Incontournable et indiscutable, l’Evidence Based Medicine souffre cependant de limites méthodologiques qui peuvent être responsables de surtraitement. Beaucoup d’adaptations méthodologiques ont en effet été entreprises légitimement pour optimiser les rapports délais-coût-efficacité de la recherche clinique. Mais leur manipulation dans le but de favoriser la mise en évidence d’un bénéfice thérapeutique doit être considérée. D’où la nécessité de conserver un regard critique. « L’exercice est délicat, d’autant que les praticiens n’en ont pas toujours les moyens », affirme Pierre Durieux.
Quelles sont ces limites ? « La rigueur statistique ne veut pas dire qu’une étude soit pertinente cliniquement » explique-t-il en citant de nombreux exemples : « Lorsque la population incluse dans un essai ne correspond pas à celle rencontrée en pratique clinique, il est difficile d’envisager une transposition à l’identique du bénéfice rapporté. » Idem pour les critères de jugement utilisés, qu’il s’agisse des critères composites, difficiles à décortiquer en termes de bénéfice individuel, des surrogates markers ou critères de substitution, qui peuvent correspondre à des mesures intermédiaires sans valeur clinique directe, ou des analyses en sous-groupe, qui a posteriori peuvent favoriser l’émergence de groupes artificiels tirant partie d’une thérapeutique.

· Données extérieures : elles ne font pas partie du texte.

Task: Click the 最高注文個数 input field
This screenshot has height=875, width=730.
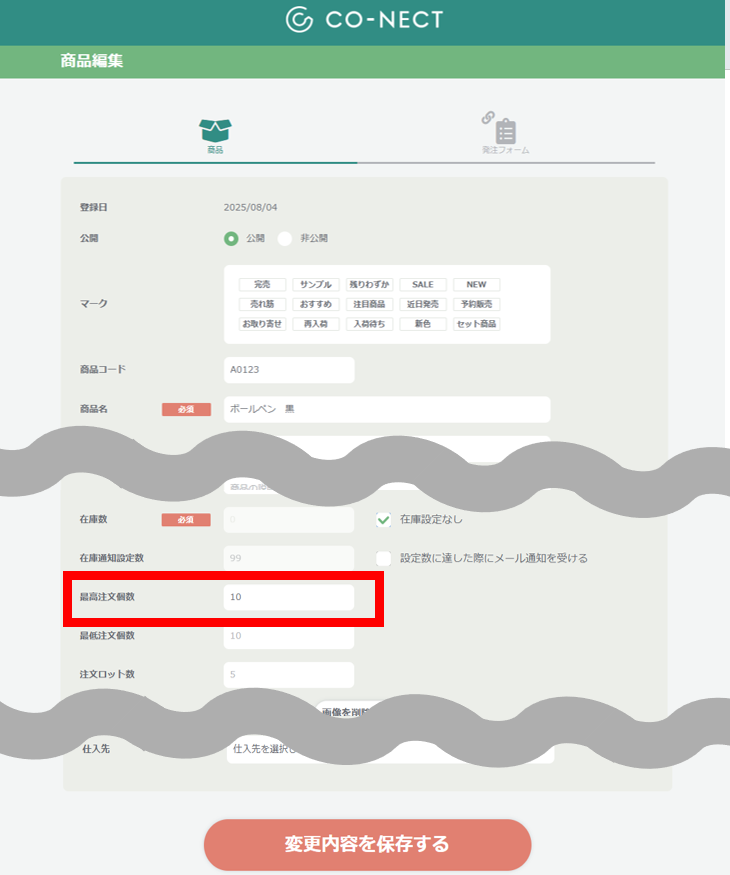Action: click(289, 597)
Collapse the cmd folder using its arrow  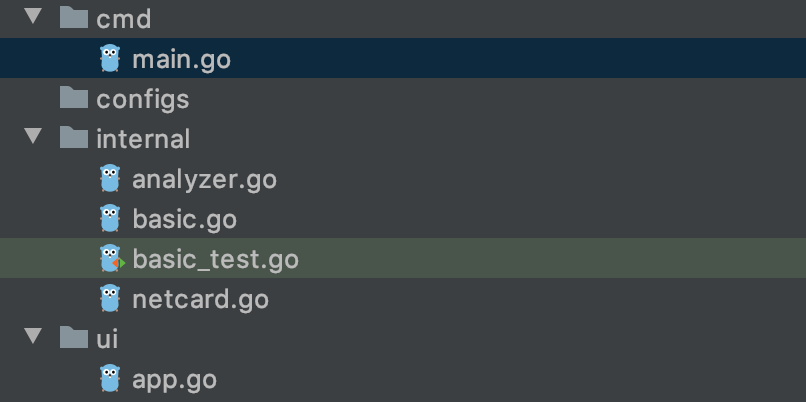tap(35, 18)
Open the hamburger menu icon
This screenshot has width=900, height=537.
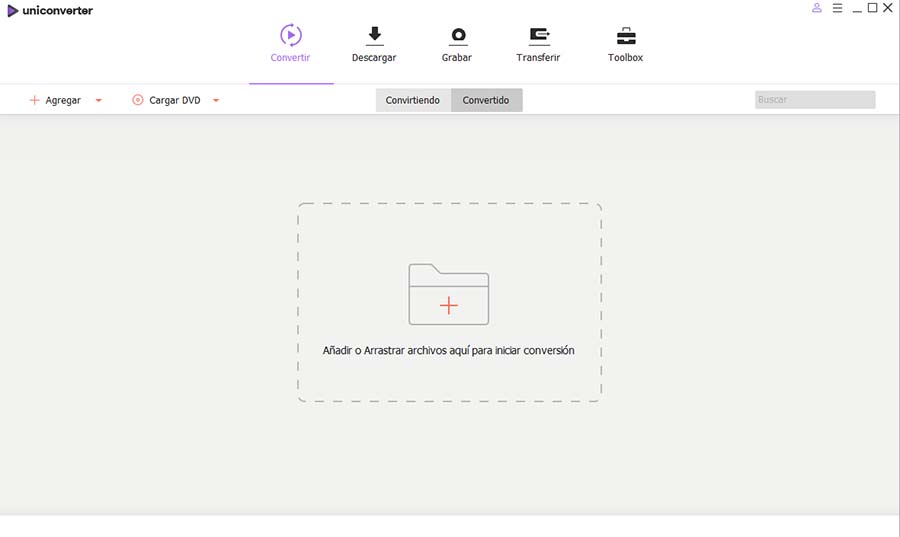[837, 8]
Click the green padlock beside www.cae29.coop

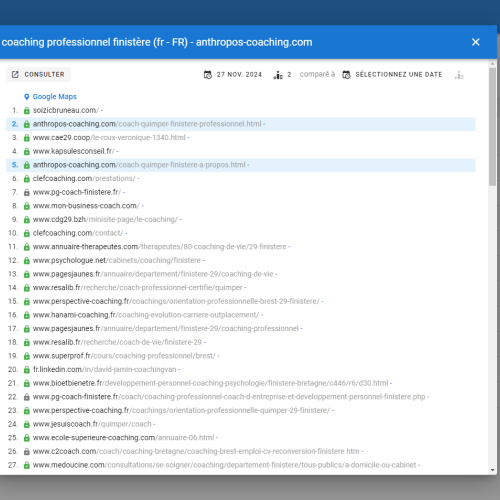point(27,138)
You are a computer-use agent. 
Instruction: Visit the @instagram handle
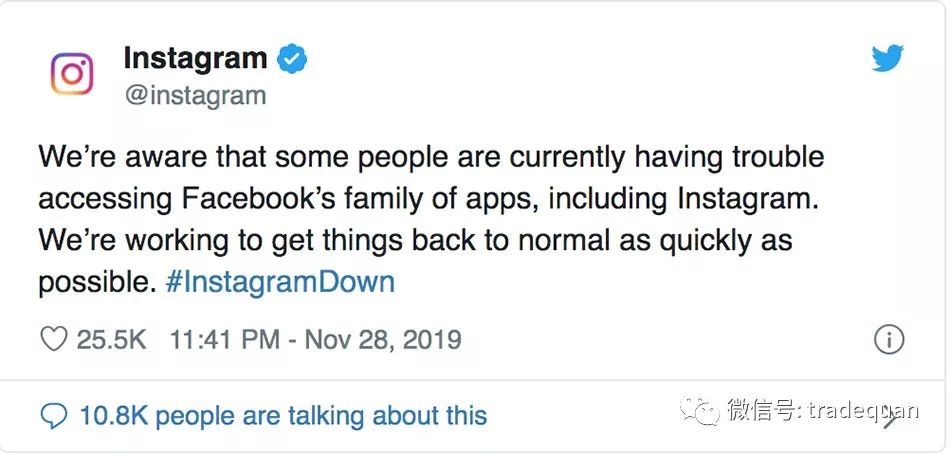click(195, 96)
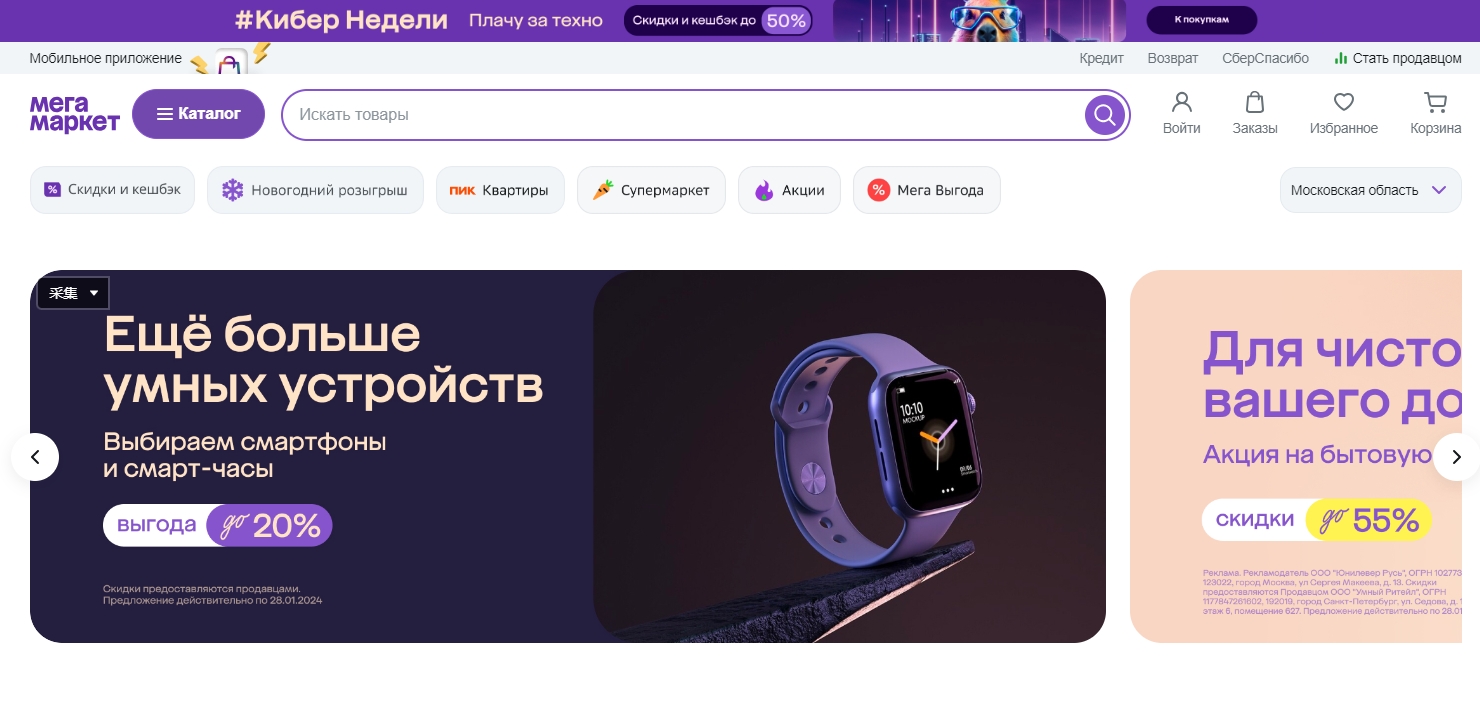The width and height of the screenshot is (1480, 707).
Task: Click the МегаМаркет logo
Action: [x=74, y=114]
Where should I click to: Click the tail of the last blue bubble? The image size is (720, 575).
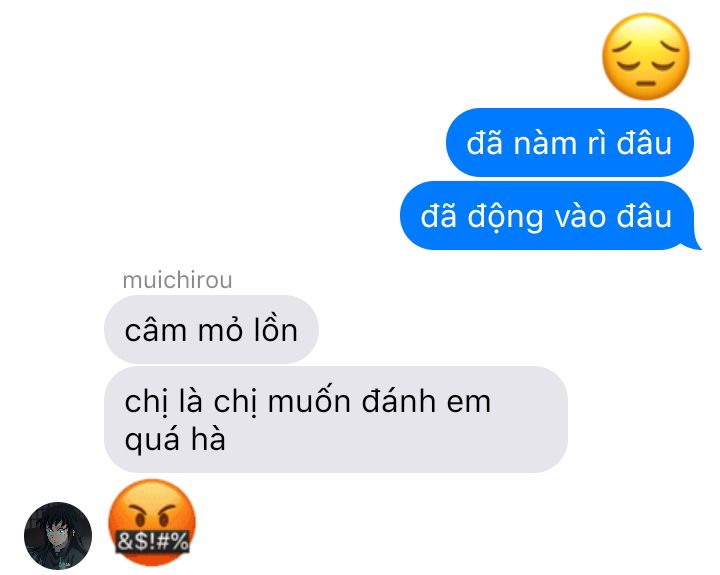(x=695, y=242)
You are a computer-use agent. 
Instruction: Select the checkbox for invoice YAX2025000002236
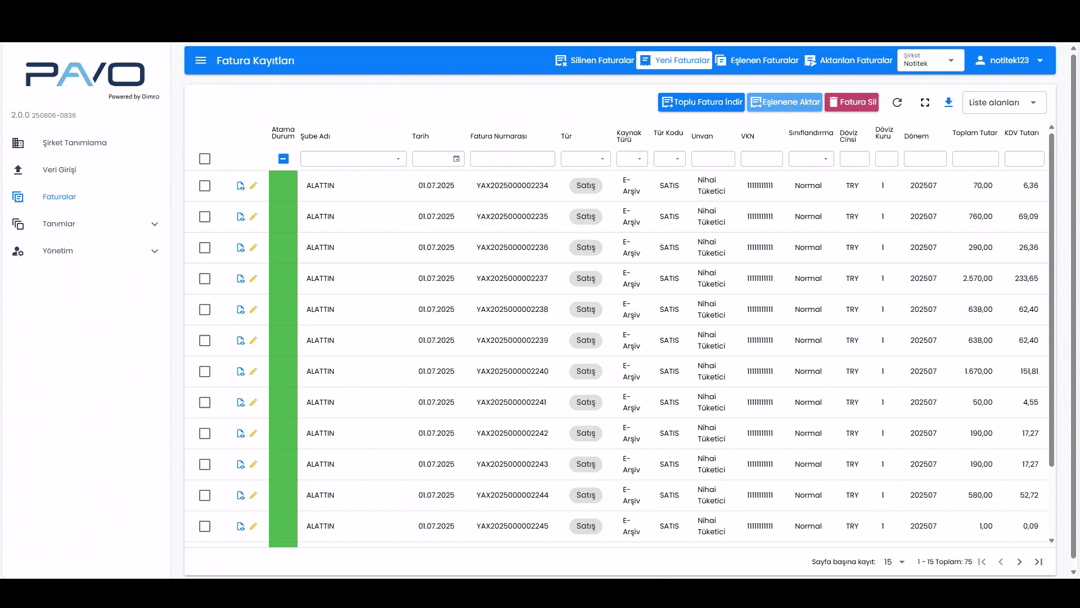205,248
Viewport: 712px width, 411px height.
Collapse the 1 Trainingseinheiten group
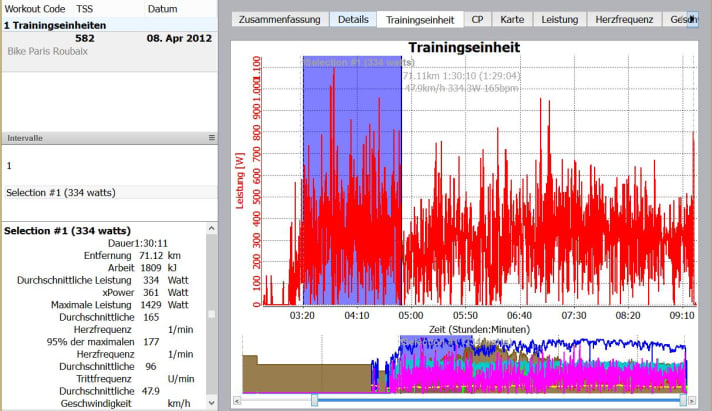point(50,23)
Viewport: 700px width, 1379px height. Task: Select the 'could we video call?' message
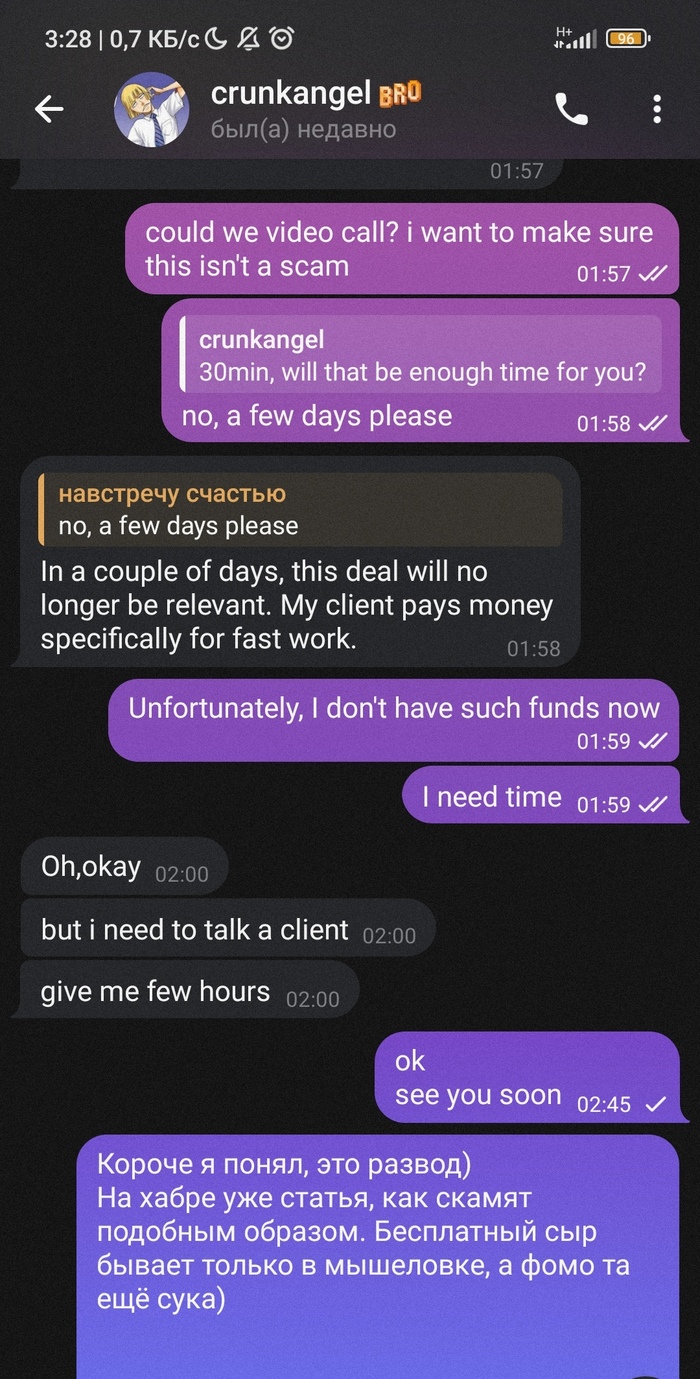tap(398, 250)
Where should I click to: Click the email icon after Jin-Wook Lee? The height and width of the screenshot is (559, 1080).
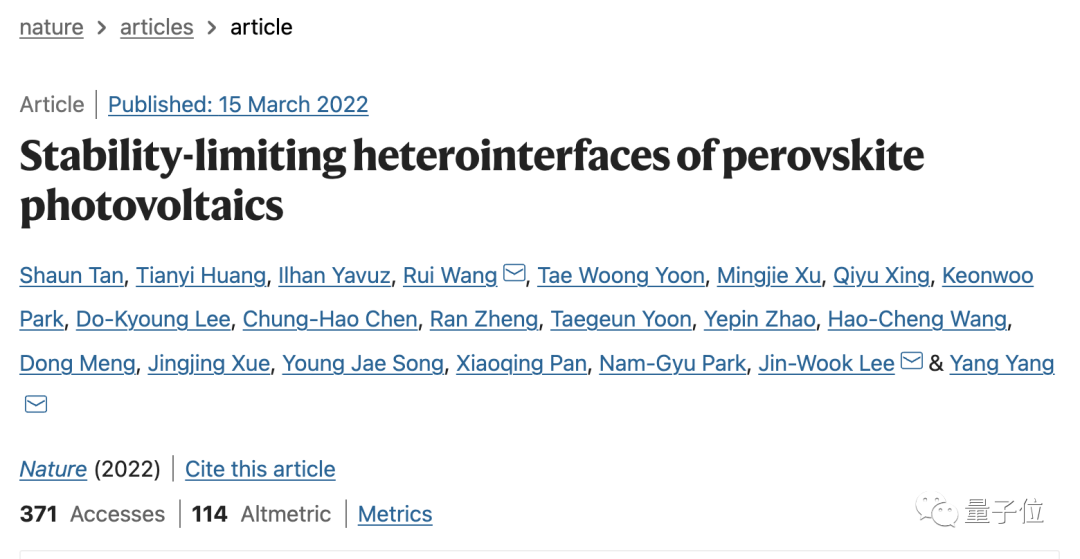click(911, 361)
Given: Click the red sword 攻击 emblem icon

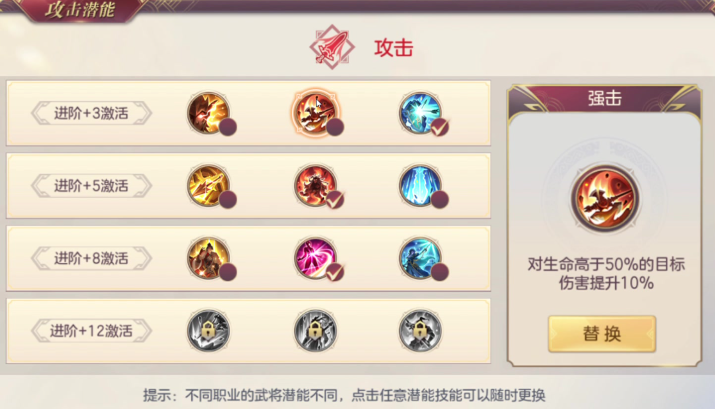Looking at the screenshot, I should pyautogui.click(x=332, y=47).
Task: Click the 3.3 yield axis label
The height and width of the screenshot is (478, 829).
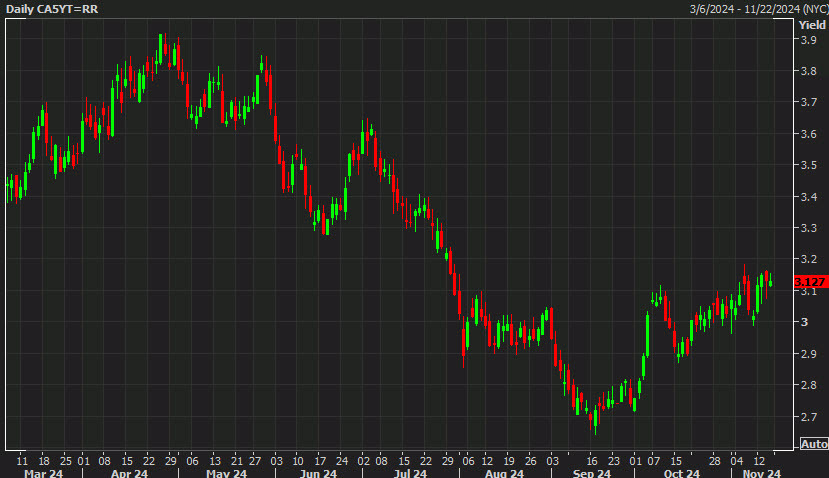Action: (808, 228)
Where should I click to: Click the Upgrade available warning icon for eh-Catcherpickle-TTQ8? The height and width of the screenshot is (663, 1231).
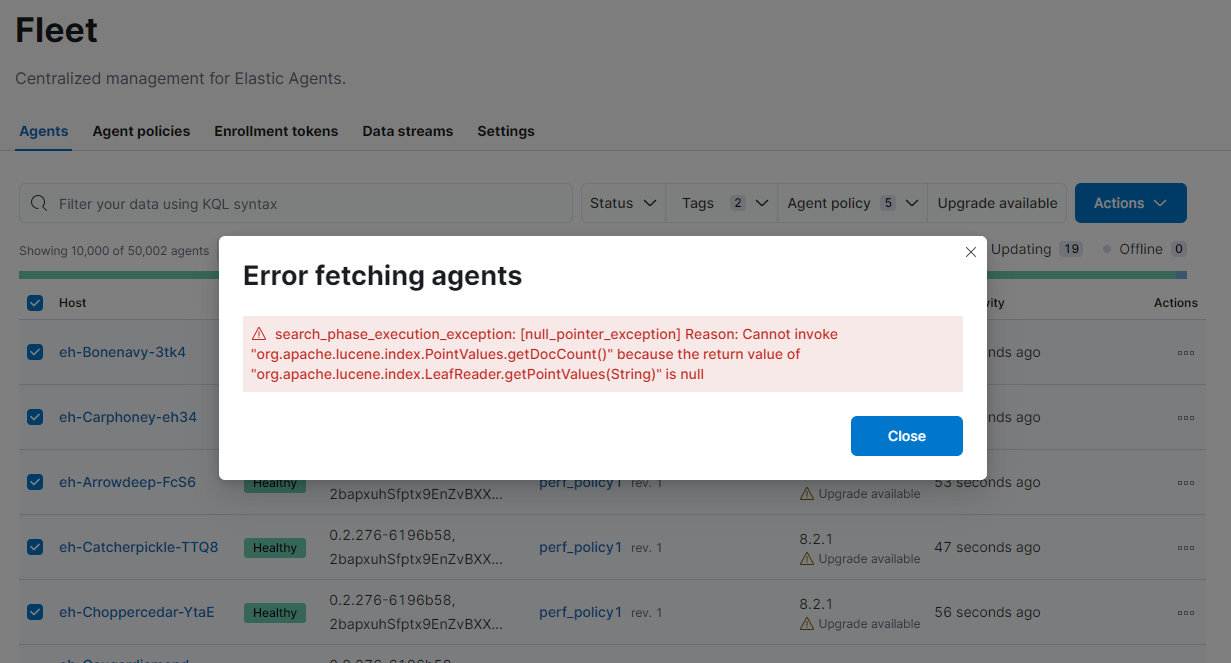coord(806,558)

Attention aussi au règne du petit ‘p’ : « La significativité statistique n’a pas la même signification selon la taille de l’échantillon et l’intervalle de confiance établi. » Ainsi, le recours à des cohortes de plusieurs milliers de personnes écrase parfois le bénéfice individuel : lorsque le p est à la limite de la significativité associé à un intervalle de confiance large, on peut se poser la question de la transposition du bénéfice en vie réelle… Dans cette tendance, « il est plus important de démontrer qu’un traitement apporte un bénéfice à un patient que de démontrer qu’un médicament est équivalent à un autre si aucun n’améliore la santé6 ».
C’est aux sociétés savantes ou aux tutelles que revient ce rôle d’analyse critique. Mais leur travail reste optimisable : « L’analyse qu’elles conduisent pour établir leurs référentiels n’est pas méthodologiquement suffisante, explique Pierre Durieux. Des approches plus scientifiques sont développées comme GRADE. Cette méthodologie, qui évalue la qualité des données de chaque étude prise en considération, commence d’ailleurs à être saisie par certaines organisations scientifiques. » Quant aux publications d’essais cliniques, « le Consort Statement est un outil méthodologique destiné à assurer la qualité de la littérature scientifique en décrivant l’ensemble des éléments à y apporter. » Espérons que les promoteurs d’essais cliniques se saisissent de tels outils pour optimiser in fine la substantifique moelle extractible de leurs étude, en faveur de la pratique clinique.